> [ABOUT THIS TASK] Would you reproduce exactly the lines below from the one holding "Instruction: Toggle underline formatting" through the one holding "The image size is (728, 582).", inclusive, and no others?

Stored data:
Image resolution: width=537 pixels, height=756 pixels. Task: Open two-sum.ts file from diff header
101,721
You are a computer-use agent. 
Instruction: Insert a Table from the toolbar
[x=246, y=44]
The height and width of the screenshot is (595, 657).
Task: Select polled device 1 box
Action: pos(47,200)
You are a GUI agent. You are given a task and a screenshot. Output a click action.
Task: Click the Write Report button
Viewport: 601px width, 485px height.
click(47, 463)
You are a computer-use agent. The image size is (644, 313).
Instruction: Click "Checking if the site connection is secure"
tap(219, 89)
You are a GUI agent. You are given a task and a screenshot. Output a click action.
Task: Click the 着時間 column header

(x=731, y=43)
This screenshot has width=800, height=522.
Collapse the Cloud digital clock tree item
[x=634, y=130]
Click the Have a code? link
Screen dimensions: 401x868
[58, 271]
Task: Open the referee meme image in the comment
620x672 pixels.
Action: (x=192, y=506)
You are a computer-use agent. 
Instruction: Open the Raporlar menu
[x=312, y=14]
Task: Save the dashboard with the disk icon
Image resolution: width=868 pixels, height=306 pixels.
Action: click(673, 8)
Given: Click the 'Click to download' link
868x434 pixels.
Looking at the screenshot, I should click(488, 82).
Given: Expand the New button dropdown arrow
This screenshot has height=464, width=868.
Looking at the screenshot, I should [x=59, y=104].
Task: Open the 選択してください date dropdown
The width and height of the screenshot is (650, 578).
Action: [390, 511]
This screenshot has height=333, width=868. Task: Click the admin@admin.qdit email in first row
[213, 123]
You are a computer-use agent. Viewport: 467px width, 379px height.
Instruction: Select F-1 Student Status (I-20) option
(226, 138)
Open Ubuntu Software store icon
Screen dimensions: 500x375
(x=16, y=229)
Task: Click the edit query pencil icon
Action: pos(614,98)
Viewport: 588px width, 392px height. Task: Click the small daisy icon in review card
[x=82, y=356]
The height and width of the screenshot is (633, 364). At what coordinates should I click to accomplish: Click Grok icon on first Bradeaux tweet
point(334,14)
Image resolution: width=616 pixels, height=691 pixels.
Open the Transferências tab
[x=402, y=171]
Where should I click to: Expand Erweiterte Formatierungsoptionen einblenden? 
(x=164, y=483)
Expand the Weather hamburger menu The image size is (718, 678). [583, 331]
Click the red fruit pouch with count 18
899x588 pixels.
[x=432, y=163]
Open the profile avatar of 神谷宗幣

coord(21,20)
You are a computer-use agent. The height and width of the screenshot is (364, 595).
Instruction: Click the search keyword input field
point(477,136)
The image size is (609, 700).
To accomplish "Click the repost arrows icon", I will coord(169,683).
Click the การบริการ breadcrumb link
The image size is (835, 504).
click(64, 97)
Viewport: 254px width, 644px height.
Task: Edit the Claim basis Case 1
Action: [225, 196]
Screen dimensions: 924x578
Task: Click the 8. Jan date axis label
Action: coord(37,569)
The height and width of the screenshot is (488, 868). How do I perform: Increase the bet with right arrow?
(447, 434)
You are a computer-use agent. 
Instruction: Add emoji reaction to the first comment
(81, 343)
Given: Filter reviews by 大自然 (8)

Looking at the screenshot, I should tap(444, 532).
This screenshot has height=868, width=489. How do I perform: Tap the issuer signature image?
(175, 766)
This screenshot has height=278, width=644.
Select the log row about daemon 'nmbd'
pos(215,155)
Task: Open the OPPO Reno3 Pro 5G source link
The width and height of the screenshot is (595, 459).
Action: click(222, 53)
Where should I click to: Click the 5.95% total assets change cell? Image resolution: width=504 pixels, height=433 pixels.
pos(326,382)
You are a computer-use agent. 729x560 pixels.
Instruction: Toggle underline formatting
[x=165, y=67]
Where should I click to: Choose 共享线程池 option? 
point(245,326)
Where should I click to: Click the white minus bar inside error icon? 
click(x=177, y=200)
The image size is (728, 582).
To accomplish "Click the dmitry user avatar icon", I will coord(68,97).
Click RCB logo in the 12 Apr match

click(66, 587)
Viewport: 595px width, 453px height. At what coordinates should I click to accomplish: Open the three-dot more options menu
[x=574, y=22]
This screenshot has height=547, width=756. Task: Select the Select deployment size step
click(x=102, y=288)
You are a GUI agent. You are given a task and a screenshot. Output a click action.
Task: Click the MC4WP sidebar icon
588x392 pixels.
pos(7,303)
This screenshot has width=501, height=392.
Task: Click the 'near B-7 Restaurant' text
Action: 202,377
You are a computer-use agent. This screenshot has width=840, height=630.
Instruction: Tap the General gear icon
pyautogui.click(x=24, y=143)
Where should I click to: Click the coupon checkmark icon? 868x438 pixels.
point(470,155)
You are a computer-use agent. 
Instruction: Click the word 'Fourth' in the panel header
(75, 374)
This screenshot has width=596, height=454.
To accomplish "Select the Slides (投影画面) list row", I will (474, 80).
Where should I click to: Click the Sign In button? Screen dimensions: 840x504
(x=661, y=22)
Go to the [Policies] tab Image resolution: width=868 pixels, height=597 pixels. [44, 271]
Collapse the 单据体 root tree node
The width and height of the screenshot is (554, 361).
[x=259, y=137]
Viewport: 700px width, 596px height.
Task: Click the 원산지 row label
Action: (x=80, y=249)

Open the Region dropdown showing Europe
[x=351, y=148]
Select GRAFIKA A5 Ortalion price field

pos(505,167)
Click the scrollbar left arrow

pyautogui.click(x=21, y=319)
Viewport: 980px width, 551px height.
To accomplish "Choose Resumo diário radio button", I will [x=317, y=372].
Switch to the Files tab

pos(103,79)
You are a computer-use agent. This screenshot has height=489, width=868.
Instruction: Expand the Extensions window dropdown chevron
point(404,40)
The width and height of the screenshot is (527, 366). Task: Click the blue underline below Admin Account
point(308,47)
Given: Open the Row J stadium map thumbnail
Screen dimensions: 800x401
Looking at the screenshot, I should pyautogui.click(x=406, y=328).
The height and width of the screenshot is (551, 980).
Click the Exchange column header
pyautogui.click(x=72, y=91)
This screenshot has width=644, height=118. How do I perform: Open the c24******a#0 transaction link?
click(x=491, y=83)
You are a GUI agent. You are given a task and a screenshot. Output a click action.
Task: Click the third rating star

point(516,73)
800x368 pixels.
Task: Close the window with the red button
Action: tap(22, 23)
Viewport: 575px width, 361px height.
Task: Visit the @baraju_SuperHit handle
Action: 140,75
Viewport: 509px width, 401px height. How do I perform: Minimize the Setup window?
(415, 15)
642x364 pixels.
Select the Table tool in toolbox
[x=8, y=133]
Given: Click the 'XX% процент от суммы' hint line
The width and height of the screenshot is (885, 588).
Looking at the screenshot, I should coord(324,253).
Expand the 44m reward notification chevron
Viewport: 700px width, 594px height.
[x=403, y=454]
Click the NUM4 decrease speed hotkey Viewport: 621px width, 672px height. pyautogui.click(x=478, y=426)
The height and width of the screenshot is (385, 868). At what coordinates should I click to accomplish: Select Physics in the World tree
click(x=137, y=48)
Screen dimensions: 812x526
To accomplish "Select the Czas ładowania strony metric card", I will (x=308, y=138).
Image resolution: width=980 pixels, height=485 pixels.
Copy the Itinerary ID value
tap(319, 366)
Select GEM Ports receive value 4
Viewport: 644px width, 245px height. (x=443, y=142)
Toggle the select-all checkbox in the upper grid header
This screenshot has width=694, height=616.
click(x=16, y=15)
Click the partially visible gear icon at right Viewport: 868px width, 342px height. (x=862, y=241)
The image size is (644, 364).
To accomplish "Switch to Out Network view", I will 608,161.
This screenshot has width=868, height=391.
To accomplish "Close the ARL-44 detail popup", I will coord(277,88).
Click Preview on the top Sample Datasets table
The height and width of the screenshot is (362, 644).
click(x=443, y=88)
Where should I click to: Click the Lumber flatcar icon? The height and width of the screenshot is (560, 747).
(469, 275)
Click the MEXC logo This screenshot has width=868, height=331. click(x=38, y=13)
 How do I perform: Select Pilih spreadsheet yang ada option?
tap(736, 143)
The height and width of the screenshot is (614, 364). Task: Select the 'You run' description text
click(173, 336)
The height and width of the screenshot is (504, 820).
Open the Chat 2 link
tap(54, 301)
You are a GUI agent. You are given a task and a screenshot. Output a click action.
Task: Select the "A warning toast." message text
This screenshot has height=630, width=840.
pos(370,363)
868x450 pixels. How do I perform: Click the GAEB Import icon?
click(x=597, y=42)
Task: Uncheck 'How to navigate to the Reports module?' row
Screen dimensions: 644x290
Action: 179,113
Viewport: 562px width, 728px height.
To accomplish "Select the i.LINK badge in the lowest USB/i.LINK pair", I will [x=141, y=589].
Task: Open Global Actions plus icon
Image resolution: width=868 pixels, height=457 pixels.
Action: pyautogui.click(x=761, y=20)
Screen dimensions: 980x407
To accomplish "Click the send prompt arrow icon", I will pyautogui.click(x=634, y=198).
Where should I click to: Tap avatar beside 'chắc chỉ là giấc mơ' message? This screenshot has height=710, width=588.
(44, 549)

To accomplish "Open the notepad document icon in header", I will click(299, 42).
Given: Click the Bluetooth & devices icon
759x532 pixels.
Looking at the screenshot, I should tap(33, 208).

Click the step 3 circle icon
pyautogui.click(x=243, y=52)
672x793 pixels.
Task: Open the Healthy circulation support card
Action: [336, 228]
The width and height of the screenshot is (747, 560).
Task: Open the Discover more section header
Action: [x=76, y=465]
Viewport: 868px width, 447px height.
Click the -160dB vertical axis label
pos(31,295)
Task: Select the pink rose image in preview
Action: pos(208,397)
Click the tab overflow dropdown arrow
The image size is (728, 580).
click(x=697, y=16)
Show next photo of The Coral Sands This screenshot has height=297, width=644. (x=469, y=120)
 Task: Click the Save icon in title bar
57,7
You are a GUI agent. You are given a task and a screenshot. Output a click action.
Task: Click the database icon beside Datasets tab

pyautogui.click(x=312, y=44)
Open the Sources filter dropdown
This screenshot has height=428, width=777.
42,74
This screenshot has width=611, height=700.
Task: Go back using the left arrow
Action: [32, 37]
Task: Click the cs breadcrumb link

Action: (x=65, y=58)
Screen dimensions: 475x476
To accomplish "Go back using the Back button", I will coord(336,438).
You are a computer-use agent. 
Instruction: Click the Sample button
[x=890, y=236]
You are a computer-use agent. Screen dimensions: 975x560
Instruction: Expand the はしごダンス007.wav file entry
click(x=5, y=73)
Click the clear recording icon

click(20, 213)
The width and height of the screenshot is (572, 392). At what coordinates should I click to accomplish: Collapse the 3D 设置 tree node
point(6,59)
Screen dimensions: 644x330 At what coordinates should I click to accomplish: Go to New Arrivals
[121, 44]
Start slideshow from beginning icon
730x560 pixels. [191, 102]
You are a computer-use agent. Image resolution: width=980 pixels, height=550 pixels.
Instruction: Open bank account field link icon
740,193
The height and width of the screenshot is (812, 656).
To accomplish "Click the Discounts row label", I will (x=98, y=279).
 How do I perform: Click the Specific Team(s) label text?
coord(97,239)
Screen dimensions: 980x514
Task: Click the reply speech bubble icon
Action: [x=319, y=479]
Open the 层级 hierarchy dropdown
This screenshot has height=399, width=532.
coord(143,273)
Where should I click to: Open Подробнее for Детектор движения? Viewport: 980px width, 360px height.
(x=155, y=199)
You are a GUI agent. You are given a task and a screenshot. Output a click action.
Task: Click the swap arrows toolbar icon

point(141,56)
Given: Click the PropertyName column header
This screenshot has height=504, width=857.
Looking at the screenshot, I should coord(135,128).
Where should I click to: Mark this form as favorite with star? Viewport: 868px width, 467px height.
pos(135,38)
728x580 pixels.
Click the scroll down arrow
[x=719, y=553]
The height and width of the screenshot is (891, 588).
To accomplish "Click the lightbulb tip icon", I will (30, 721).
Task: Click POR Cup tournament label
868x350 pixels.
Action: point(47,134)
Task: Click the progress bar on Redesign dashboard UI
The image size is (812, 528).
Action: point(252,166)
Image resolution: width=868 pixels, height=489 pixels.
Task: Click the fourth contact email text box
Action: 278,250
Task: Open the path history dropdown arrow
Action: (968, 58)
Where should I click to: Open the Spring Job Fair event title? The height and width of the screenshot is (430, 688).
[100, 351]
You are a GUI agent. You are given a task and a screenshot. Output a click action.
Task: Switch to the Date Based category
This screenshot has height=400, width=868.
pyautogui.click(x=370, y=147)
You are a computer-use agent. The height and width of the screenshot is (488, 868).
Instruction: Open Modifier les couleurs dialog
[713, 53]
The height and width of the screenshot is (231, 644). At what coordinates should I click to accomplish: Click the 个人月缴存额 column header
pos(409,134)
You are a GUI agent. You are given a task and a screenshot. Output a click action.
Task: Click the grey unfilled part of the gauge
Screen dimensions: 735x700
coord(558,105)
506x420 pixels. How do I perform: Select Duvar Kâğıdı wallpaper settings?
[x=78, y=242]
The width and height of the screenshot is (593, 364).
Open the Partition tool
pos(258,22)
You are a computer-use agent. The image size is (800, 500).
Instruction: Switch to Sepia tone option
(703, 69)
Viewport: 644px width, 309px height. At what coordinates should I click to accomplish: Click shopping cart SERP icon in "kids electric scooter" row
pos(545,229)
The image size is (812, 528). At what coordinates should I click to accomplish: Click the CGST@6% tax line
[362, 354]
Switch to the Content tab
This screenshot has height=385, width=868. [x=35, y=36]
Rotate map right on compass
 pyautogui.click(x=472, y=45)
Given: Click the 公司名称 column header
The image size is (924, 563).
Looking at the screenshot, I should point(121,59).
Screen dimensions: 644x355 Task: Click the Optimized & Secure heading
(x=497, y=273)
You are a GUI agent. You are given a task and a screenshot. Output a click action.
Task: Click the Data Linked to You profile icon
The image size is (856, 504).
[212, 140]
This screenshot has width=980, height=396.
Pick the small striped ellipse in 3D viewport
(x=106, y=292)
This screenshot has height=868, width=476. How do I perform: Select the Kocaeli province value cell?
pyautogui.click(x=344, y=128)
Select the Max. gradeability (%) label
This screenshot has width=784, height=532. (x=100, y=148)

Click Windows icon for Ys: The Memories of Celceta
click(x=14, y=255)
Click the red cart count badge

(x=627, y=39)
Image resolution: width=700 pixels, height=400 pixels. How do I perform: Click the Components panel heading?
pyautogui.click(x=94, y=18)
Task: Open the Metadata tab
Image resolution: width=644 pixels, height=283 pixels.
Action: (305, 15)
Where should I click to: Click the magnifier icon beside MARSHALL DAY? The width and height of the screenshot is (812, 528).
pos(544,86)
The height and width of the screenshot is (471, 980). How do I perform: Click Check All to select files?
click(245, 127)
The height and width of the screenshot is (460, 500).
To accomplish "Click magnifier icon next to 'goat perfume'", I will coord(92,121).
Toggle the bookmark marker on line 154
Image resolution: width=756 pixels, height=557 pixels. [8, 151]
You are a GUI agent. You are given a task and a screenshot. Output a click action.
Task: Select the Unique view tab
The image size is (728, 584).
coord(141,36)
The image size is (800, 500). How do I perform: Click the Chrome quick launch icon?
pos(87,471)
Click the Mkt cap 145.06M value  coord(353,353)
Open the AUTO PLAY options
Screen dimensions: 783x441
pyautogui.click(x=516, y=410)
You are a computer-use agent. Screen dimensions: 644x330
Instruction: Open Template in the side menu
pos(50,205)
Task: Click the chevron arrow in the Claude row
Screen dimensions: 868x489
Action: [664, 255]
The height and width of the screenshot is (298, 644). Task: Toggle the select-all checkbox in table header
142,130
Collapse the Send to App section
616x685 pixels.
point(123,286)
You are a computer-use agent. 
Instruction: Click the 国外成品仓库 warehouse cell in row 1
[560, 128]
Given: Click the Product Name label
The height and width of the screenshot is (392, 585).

> [TASK OUTPUT]
Instruction: Toggle underline formatting
[x=165, y=67]
Where should I click to: Choose 共享线程池 option? 
point(245,326)
Where should I click to: Click the white minus bar inside error icon? 
click(x=177, y=200)
The image size is (728, 582).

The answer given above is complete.